Date Joined Jul 2010
Total Posts : 7
   Posted 8/14/2010 8:32 PM (GMT -6)   
Can a Neurologist dx Lupus? or is it better to go to a family Dr.?
I am being tested for MS and have posted on that board and someone mentioned that I come over here and read up on Lupus.
I am in constent pain, I am so tired all the time. My feet kill me and I can hardly walk when I just go shopping at the mall or stores. This summer has been the worst for me, I get so sick when im outside. My face turnes red and I get dizzy/light headed and sweat so much.
Anyone know if heart palapations, are common with Lupus? I have been put on atenolol for this.
Also, I am terribly embarressed to wear any kind of shirt that shows my back as I have a rash all over the top half of my back, nomatter what I use it never goes away.
I have terrible joint pain, I am almost unable to walk at the end of a busy day some days.
My face has started on occasion to twitch, like my nostril or my upper lip, its not noticible to anyone, I can just feel it. (this is new).
I get these episodes of...vertigo, where everything just goes "zoom" for a few seconds, and then it goes away.
Ringing in my ears ALL the time.
I have spotty/blurred vision on occasion.
The biggest thing (besides the pain I am in) is, reciently in the past few months, I can't think straight, I can't find my words. I have short term memory loss, and I feel stupid.
I know I sound stupid when some things come out all wrong, even if its just ONE word, im so self consious now, that I am avoiding haing out with my friends. I can't understand what is going on with me. I just want an answer.
My Dr. sent me for MRI's and to a Neuro specialising in MS, but so far nothing has shown up.
When i posted on the MS board and saw the word LUPUS I was very courious...
Do these symptoms relate to Lupus?
Thank you for any help or suggestions in advance. I feel like im falling apart and I feel like things are happning really fast. Im scared and just want answers.

Forum Moderator

Date Joined May 2005
Total Posts : 6946
   Posted 8/14/2010 9:20 PM (GMT -6)   

Lupus is an auto-immune disease, and as such is related to arthritis and the relevant doctor is a rheumotologist, not a neuro and not a primary care dr or internist.
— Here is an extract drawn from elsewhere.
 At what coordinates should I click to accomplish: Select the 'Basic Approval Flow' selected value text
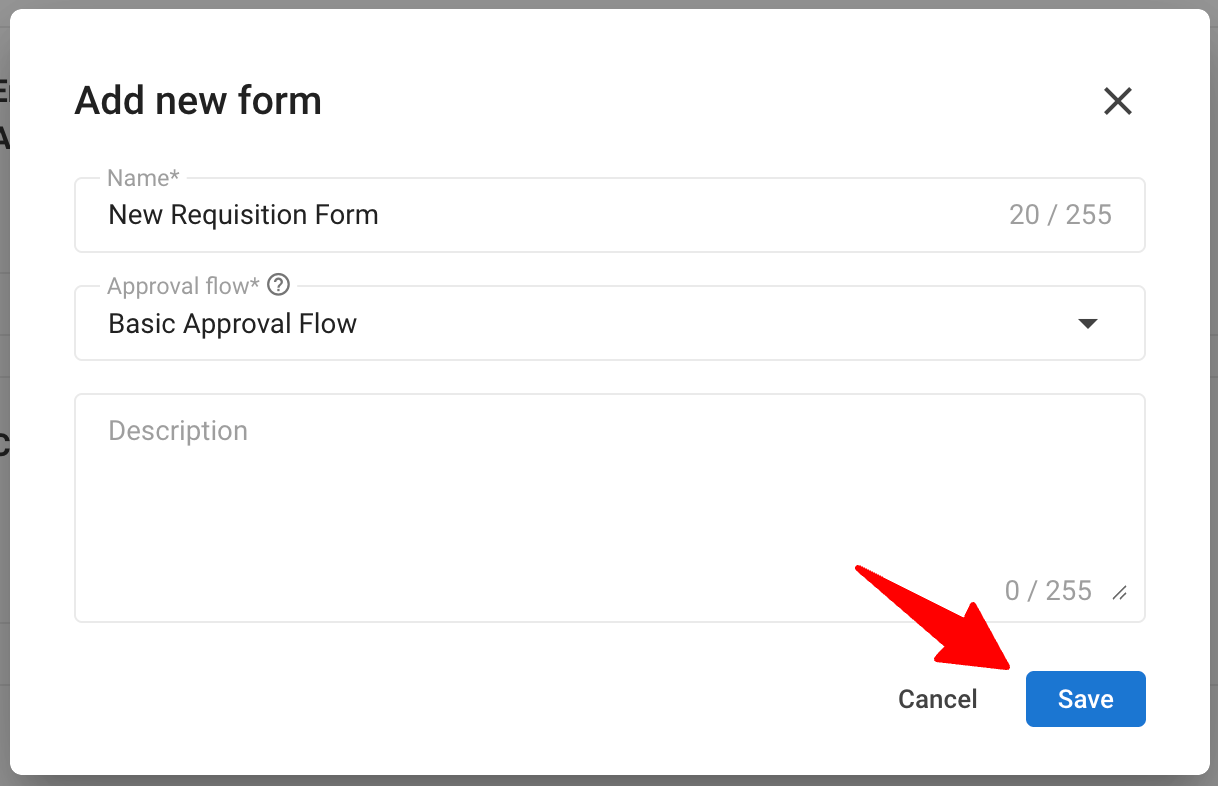(x=232, y=324)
Lupus does not have one particular thing to diagnose it, instead it is recognized by a combination of symptoms. NOT like MS which is dx by brain lesions, there are lots of components and no individual tests proving lupus.

Learn more about diagnosis lupus here.

Your might want to read the top post, Lupus Resources, which answers a lot of questions.
Feel better,
Lynnwood, Lupus & Sjogren's Moderator
"Life is far too important to be taken seriously" - Oscar Wilde

New Member

Date Joined Jul 2010
Total Posts : 7
   Posted 8/14/2010 9:27 PM (GMT -6)   
Thank you.

Regular Member

Date Joined Aug 2010
Total Posts : 112
   Posted 8/16/2010 10:47 PM (GMT -6)   
Hi Angieohiogirl, I am sorry to hear you are feeling so bad. I have the same symtoms and was just finally diagnosed with lupus after a doctor sent me through a gammet of testing and to  a nuro to which he said I just think youre depressed. I wanted to scream. MRI, EEgs, I have had all the symtoms you are describing. my doctor (at the time) would explain them away, such as the dizzieness which got so bad I could not drive.  also heart palapataions,fatigue, sun sensitivity, memory problems and at times my body would hurt so bad I would need help just getting to an upright posistion. I had the same memory problems I could not form words and in mid sentence I would just space out. When I got diagnoesed I made the doctor repeat himself 3 times because i could not believe what I was hearing. I guess what I am trying to say is dont give up, I went to so many doctors just trying to find that one that would take me seriously, there were times I wanted to give up and almost did but I am so glad I just kept trying. Lynnwood gave good advice, there is no individual test to diagnose for Lupus. But seeing  rheumotologist is a good start they no more about it, more so than your primary doctor or a nuro.  Good luck on your journey to feeling better and getting the anwsers you need.

Regular Member

Date Joined Feb 2010
Total Posts : 138
   Posted 8/17/2010 5:56 PM (GMT -6)   
I have been going through the same things. I forgot my address one day I just couldn't remember. My hubby got upset at my rheumy a couple weeks ago and He finally started to listen. No for sure diagnoses though. Good luck

Regular Member

Date Joined Jul 2010
Total Posts : 463
   Posted 12/5/2010 9:41 PM (GMT -6)   
Wow, just read a list of my symptoms here. I've thought perhaps I'm going crazy. The mental thing is awful. I think my kids are so frustrated as I ask them the same question over and over sometimes within the same day.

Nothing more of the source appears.